» What to do
Copy the lines from the records verbatim, starting with the line that contains "on the dialpad" and ending with the line that contains "Looking at the image, I should click on (38, 74).".

» Data entries

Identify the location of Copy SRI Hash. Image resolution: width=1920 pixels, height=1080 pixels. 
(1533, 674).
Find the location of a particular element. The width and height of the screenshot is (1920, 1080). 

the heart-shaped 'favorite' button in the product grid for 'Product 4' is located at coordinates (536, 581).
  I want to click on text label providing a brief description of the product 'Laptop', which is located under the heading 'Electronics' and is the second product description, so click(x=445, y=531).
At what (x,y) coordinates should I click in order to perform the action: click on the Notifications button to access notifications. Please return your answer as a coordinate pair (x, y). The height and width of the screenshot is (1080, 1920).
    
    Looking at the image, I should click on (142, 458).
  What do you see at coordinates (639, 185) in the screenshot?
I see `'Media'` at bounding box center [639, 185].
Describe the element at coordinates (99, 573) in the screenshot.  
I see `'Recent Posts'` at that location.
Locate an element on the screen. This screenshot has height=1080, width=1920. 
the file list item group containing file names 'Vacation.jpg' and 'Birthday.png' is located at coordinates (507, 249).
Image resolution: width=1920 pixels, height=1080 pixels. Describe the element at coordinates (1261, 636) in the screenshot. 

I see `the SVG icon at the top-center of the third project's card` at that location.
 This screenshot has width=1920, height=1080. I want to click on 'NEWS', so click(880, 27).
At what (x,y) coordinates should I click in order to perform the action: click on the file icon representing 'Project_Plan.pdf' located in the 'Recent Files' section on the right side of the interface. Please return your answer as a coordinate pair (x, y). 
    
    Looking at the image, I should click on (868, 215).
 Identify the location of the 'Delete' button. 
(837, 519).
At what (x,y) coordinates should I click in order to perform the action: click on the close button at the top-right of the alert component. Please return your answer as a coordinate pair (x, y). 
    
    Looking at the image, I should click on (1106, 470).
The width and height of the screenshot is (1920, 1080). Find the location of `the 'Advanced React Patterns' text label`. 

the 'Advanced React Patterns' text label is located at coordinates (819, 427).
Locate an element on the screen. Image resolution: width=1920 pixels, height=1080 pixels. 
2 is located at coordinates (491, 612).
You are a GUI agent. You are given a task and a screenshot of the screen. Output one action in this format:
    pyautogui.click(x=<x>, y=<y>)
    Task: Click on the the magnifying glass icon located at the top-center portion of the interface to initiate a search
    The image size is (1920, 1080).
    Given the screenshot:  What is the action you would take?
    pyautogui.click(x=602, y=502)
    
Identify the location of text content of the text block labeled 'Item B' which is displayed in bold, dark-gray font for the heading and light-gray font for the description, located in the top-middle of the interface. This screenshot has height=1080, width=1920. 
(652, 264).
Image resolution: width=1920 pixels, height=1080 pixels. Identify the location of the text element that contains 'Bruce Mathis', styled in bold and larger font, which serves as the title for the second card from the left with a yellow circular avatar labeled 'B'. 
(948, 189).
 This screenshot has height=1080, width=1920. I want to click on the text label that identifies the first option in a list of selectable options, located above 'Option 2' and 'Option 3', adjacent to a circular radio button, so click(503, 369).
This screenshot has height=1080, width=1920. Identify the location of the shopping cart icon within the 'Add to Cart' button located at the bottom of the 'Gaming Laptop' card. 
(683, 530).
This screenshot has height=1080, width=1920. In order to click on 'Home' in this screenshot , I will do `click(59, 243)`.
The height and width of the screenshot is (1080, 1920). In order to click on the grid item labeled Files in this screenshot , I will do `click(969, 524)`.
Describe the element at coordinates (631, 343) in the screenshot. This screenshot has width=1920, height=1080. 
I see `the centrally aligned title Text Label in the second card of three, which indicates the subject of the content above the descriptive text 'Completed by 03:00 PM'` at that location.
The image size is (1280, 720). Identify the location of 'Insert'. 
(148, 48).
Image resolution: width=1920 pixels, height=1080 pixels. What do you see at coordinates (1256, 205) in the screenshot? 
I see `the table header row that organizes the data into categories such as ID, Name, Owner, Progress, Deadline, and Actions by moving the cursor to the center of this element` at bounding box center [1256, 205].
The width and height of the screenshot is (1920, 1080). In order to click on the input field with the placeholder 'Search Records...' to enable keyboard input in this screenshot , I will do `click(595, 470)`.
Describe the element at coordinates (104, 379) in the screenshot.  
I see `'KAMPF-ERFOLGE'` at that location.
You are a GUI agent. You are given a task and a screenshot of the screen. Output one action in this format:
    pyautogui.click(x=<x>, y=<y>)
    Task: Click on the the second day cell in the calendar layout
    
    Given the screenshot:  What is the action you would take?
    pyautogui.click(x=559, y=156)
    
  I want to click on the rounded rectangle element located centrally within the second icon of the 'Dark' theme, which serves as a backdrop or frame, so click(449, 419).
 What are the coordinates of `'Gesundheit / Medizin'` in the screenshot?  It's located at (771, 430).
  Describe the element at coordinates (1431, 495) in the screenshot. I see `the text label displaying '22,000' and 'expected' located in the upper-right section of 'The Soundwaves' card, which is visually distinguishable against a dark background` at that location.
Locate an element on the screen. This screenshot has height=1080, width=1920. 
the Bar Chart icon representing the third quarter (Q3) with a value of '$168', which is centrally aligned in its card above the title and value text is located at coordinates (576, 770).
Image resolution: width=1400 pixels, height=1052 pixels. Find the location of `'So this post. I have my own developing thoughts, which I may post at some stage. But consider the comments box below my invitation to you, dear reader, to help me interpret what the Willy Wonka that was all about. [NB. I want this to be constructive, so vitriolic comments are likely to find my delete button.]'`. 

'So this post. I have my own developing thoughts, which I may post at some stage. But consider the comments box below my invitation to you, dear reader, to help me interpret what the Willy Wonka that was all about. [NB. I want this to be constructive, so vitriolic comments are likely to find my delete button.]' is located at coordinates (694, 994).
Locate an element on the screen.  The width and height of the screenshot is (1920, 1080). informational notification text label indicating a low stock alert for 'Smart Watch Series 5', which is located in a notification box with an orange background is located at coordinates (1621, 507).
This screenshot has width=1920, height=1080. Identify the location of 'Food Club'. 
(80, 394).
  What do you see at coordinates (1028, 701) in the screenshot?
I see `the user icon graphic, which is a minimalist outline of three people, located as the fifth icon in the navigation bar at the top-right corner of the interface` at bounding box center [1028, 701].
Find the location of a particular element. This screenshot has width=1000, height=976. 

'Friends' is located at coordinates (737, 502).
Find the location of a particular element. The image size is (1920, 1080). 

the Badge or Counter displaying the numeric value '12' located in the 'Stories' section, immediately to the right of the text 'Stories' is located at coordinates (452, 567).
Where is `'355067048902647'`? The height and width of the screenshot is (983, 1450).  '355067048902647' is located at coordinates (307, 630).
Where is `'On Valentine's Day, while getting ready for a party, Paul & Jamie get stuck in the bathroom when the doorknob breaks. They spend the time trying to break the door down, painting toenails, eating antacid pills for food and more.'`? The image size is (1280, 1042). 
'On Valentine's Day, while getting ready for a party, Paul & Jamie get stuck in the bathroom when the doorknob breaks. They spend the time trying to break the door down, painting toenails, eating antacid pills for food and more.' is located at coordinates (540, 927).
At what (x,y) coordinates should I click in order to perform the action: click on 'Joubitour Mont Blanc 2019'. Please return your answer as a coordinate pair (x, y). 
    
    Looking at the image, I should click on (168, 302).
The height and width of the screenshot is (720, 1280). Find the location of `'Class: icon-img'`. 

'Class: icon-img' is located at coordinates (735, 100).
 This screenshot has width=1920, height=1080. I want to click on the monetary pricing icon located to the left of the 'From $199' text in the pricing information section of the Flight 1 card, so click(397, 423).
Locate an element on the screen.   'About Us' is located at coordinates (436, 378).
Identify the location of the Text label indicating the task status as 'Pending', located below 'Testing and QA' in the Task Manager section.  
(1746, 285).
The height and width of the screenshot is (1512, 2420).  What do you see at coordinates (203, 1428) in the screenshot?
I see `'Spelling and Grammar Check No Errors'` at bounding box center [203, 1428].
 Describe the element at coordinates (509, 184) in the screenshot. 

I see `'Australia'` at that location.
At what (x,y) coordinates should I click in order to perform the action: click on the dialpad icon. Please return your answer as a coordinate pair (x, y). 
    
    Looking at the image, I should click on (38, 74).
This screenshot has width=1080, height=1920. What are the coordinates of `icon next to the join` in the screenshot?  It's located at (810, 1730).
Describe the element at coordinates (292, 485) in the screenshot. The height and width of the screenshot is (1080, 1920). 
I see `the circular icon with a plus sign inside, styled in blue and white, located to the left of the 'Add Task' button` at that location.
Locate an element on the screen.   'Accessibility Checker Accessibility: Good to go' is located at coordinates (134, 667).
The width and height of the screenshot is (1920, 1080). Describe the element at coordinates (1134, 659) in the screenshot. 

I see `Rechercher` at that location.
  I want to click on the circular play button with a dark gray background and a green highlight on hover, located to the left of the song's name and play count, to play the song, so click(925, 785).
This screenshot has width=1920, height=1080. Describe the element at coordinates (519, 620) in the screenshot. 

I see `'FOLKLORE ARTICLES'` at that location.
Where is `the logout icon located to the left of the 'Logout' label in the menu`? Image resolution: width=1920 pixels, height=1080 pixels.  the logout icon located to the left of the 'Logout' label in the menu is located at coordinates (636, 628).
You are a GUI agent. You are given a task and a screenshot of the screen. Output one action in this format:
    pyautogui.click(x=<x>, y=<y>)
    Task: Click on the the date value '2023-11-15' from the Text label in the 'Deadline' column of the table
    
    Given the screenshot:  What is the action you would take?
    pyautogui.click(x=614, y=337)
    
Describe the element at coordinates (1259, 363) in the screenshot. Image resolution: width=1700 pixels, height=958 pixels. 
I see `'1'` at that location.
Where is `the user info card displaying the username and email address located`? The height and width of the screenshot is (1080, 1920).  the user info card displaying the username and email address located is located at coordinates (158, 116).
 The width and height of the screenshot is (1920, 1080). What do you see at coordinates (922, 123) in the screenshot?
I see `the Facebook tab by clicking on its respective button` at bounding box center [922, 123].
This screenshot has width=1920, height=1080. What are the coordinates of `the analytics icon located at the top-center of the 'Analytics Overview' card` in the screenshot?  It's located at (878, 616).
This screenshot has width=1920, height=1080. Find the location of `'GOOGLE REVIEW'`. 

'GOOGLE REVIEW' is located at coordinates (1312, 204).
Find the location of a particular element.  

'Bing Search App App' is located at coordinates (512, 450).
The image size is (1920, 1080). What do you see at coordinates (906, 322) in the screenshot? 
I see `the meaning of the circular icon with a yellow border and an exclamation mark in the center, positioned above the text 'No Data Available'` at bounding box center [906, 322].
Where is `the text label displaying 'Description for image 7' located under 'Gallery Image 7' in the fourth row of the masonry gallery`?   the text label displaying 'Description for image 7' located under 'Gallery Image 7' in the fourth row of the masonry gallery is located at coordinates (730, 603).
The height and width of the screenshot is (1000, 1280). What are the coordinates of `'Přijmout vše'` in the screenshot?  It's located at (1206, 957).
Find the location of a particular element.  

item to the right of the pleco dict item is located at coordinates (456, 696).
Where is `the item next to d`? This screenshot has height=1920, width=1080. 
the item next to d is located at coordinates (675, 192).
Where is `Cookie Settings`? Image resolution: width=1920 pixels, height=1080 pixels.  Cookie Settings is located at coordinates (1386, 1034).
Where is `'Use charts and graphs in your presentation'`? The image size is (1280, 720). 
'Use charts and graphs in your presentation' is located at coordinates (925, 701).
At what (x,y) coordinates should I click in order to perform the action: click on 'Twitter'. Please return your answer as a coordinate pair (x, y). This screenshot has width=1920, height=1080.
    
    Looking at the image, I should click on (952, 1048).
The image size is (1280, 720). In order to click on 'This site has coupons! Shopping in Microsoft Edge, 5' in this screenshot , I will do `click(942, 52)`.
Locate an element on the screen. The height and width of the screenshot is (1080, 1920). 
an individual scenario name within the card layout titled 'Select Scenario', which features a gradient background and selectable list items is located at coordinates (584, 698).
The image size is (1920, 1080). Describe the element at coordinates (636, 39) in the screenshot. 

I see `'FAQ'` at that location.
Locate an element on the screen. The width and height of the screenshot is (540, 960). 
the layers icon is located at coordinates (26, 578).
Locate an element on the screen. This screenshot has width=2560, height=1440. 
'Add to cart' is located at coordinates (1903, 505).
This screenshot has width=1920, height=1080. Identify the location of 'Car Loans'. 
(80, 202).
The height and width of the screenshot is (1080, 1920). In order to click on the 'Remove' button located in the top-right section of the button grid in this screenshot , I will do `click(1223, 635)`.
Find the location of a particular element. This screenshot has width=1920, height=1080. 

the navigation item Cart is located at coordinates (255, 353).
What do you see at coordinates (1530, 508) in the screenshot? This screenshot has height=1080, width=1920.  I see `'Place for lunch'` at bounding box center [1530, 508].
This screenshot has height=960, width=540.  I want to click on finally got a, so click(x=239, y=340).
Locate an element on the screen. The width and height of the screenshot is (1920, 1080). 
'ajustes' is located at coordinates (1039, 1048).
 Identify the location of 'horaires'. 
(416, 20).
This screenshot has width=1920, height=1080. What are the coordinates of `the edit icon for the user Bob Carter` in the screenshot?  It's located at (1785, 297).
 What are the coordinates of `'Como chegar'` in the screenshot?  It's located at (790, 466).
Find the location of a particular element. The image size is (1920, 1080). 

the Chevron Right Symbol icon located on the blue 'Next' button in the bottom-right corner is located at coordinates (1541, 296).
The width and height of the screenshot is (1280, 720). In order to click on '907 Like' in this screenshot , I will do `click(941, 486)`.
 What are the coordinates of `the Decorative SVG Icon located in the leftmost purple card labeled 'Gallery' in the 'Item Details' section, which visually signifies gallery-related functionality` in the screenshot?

» Complete answer
At what (x,y) coordinates should I click in order to perform the action: click on the dialpad icon. Please return your answer as a coordinate pair (x, y). 
    
    Looking at the image, I should click on (38, 74).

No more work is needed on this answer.